WRITTEN INSTRUCTION: Recast the data as a JSON list of strings, one string per line, starting at the line that contains "Given: Click the Background color label" and stopping after the line that contains "Looking at the". Skip blank lines and leave the pictures out.

INPUT:
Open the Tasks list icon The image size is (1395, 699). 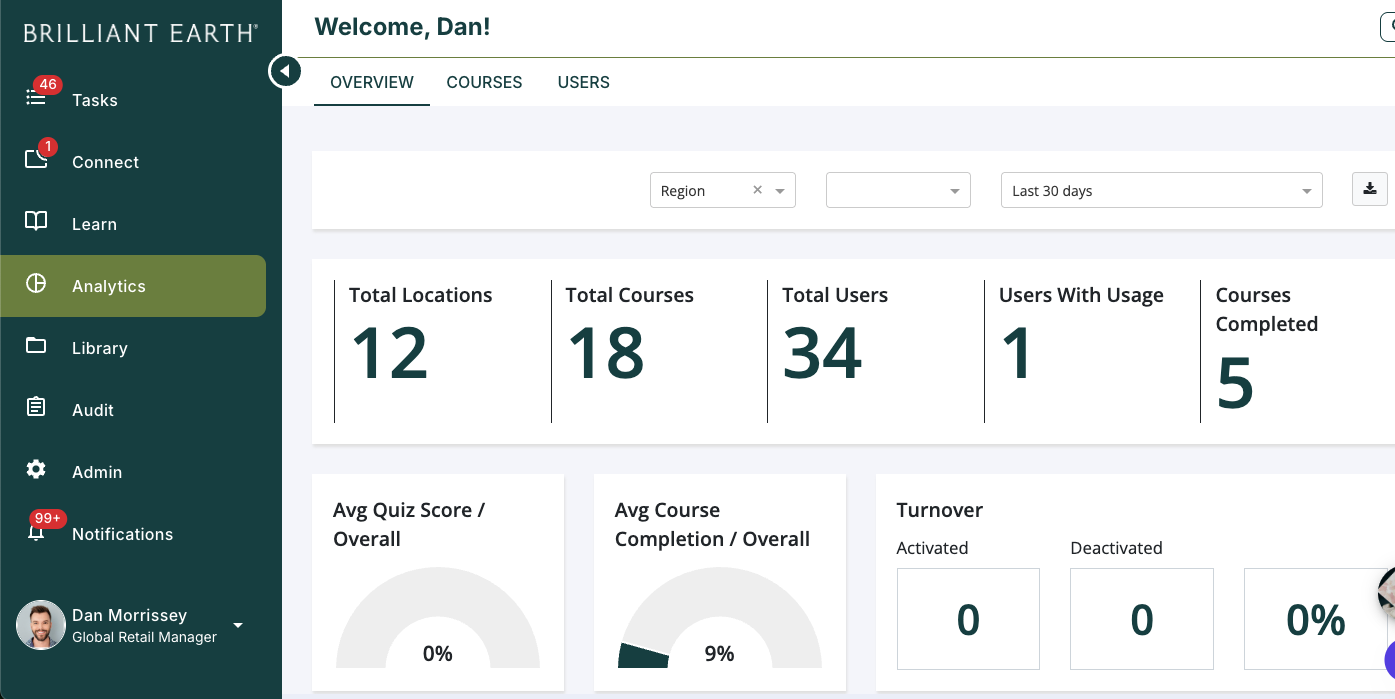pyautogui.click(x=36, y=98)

--

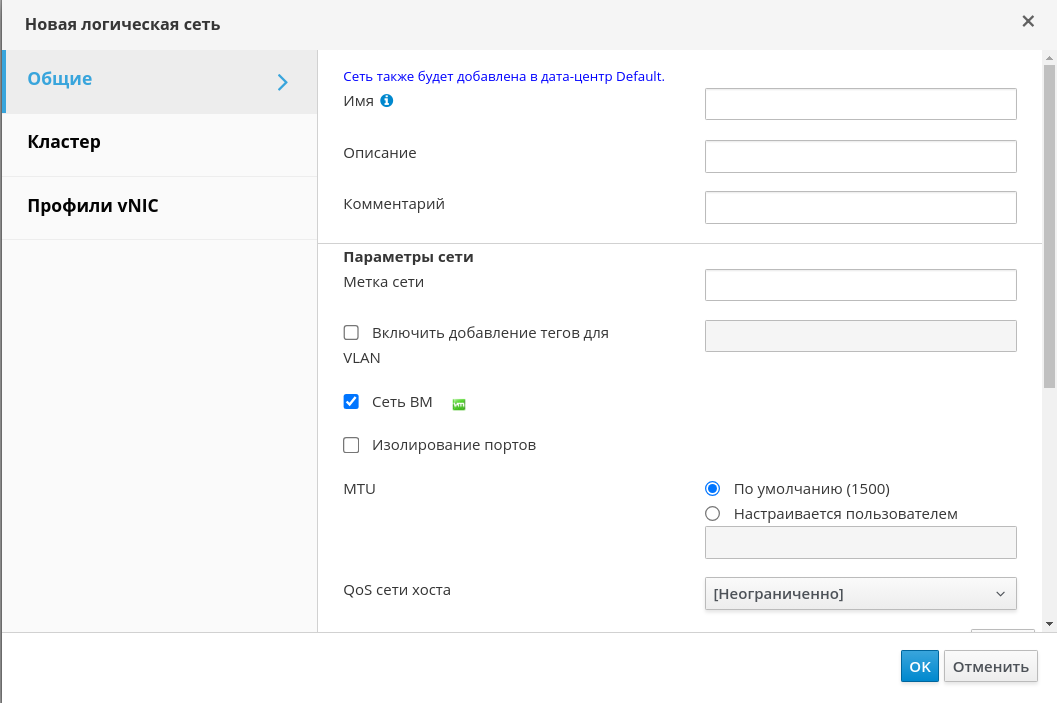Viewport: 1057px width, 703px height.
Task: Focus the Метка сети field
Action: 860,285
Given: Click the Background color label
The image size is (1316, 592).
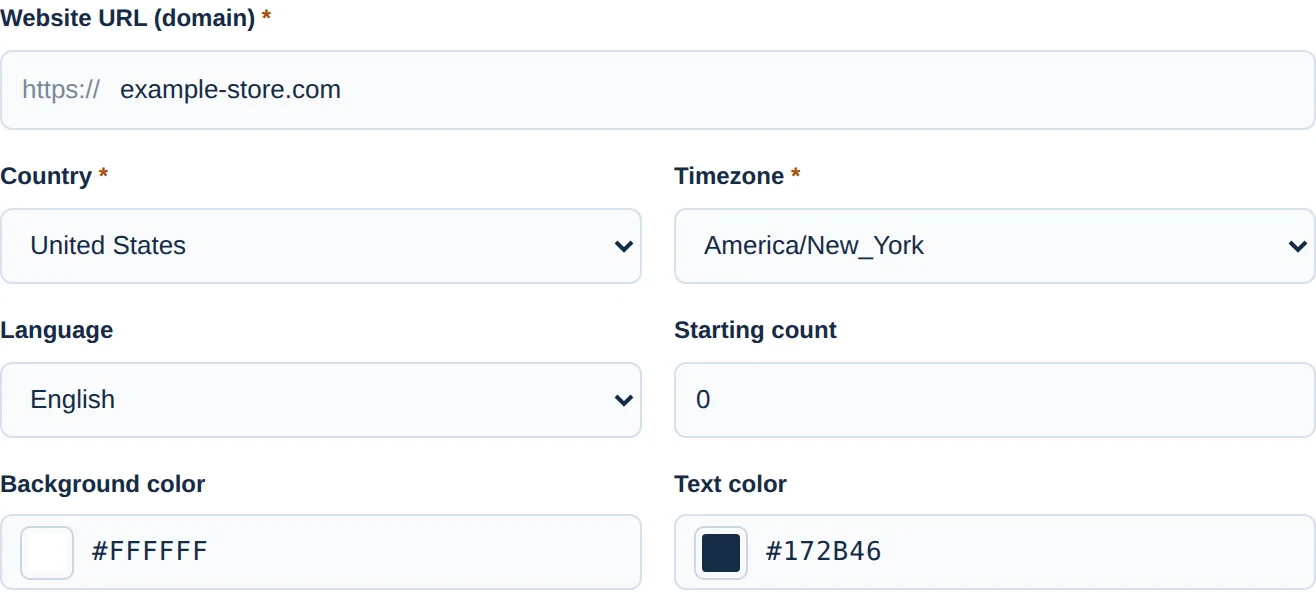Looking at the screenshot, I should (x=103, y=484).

WRITTEN ANSWER:
[
  "Given: Click the Background color label",
  "The image size is (1316, 592).",
  "Looking at the screenshot, I should (x=103, y=484)."
]